Vintage Vogue vs Pressed Flower
Where Vintage Vogue belongs to Benjamin Moore's range, Pressed Flower is a Sherwin-Williams color. Hue-wise, Vintage Vogue belongs to the green-grey family and Pressed Flower to the pink family. Pressed Flower (LRV 35) reflects noticeably more light than Vintage Vogue (LRV 12), a difference of 23 points that becomes especially apparent in rooms with limited natural light. Vintage Vogue runs green while Pressed Flower is decidedly warm, which means they'll respond very differently to warm vs cool light sources. With a ΔE of 35.9, the contrast is hard to miss. These aren't variations on a theme — they're two different answers to the same question. Below you'll find 1 real-room photo comparison where both colors appear side by side, plus 5 simulated room previews.
Vintage Vogue vs Pressed Flower in Real Spaces
1 real room side by side.

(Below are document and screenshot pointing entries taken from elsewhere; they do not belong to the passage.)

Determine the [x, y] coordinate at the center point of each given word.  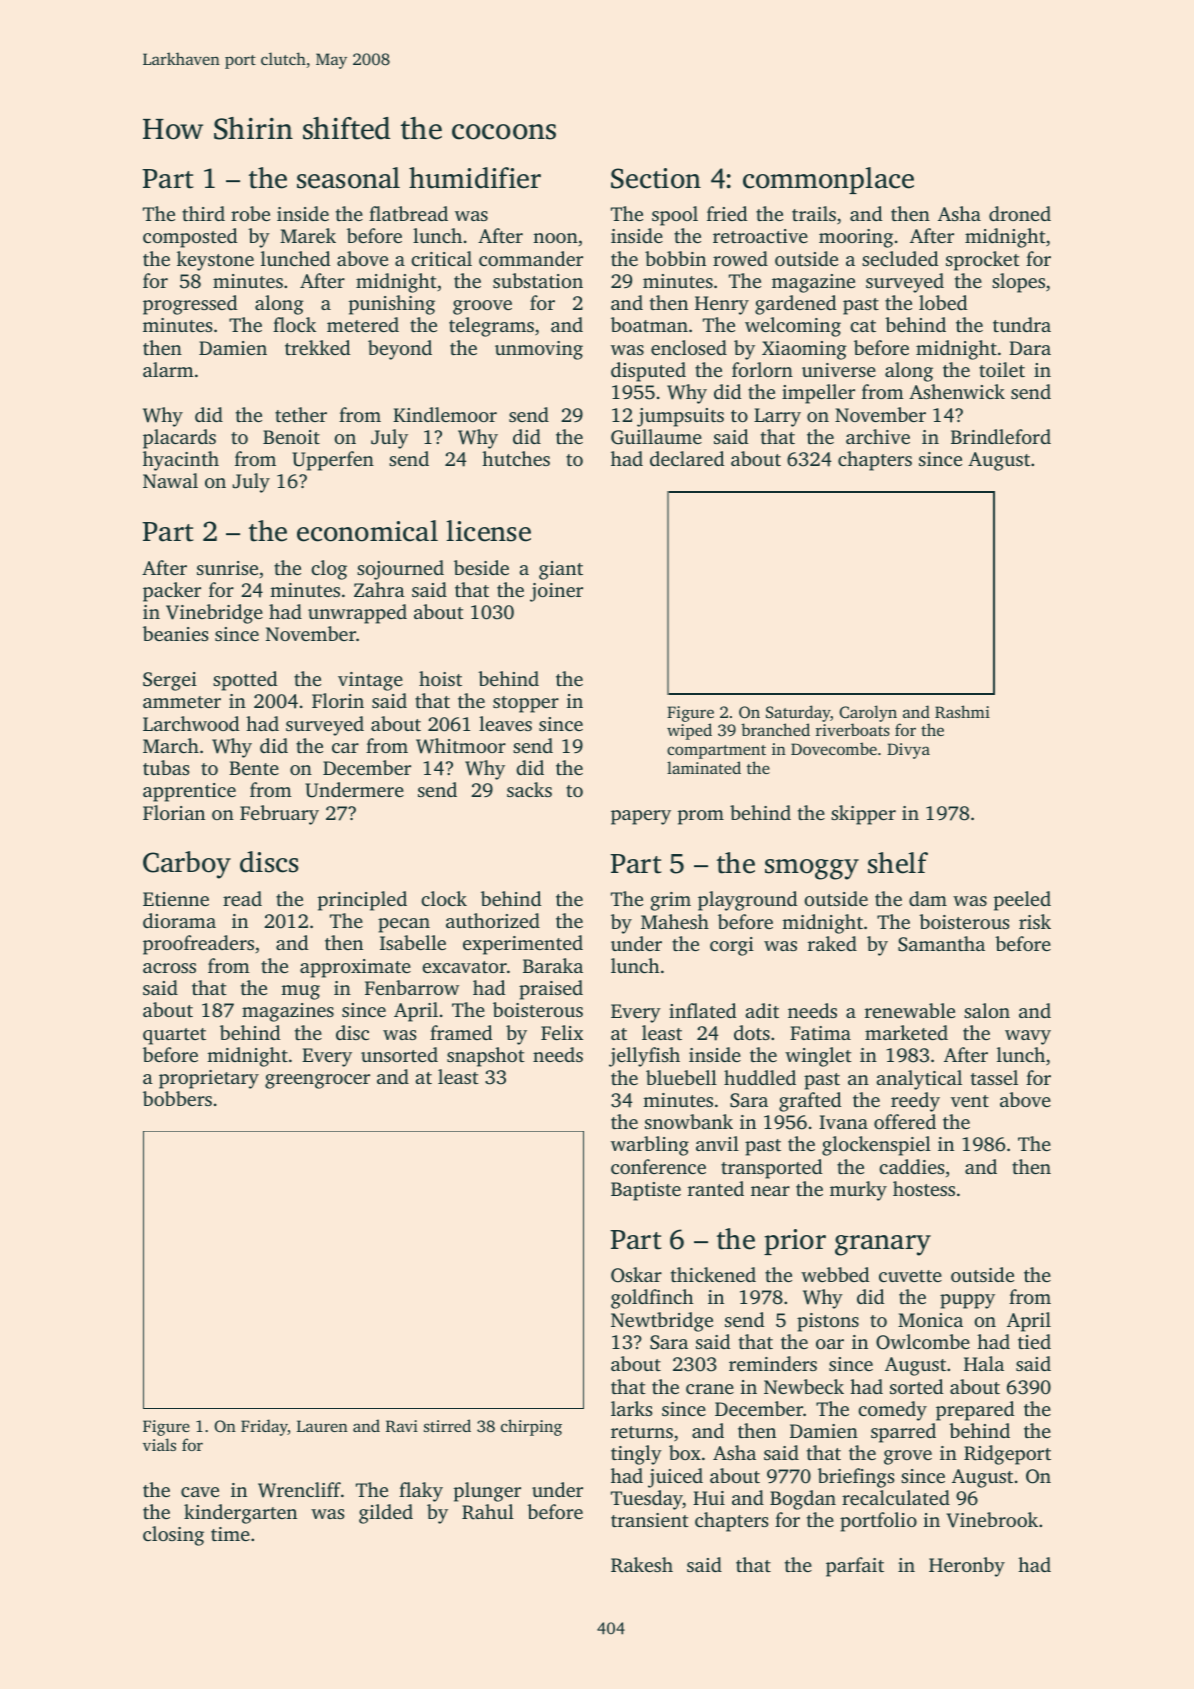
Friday [264, 1427]
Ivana [843, 1122]
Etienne [176, 899]
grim [670, 901]
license [488, 531]
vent [970, 1101]
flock [294, 324]
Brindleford [1001, 436]
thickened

Seeing Vintage Vogue and Pressed Flower in actual rooms makes the difference concrete; browse the spaces below to get a feel for how each color lives on a wall.
Home Office
The test for a home office color isn't how it looks in a quick glance — it's whether it still feels right after a full day of work. Pressed Flower reflects noticeably more light off the walls, making the space read more open than Vintage Vogue.
Color Details
Vintage Vogue vs Pressed Flower Simulated Comparison
5 simulated room previews — drag the slider on each to see Vintage Vogue on one side and Pressed Flower on the other.
Digital color is approximate. These simulations are generated from the manufacturer's hex values and overlaid on grayscale room photos — your screen's calibration, brightness, and viewing angle all affect how they render. Before committing to either color, test physical samples in your own space under the light you actually live with.
More Vintage Vogue comparisons
See how Vintage Vogue stacks up against other well-photographed colors across different brands and tones.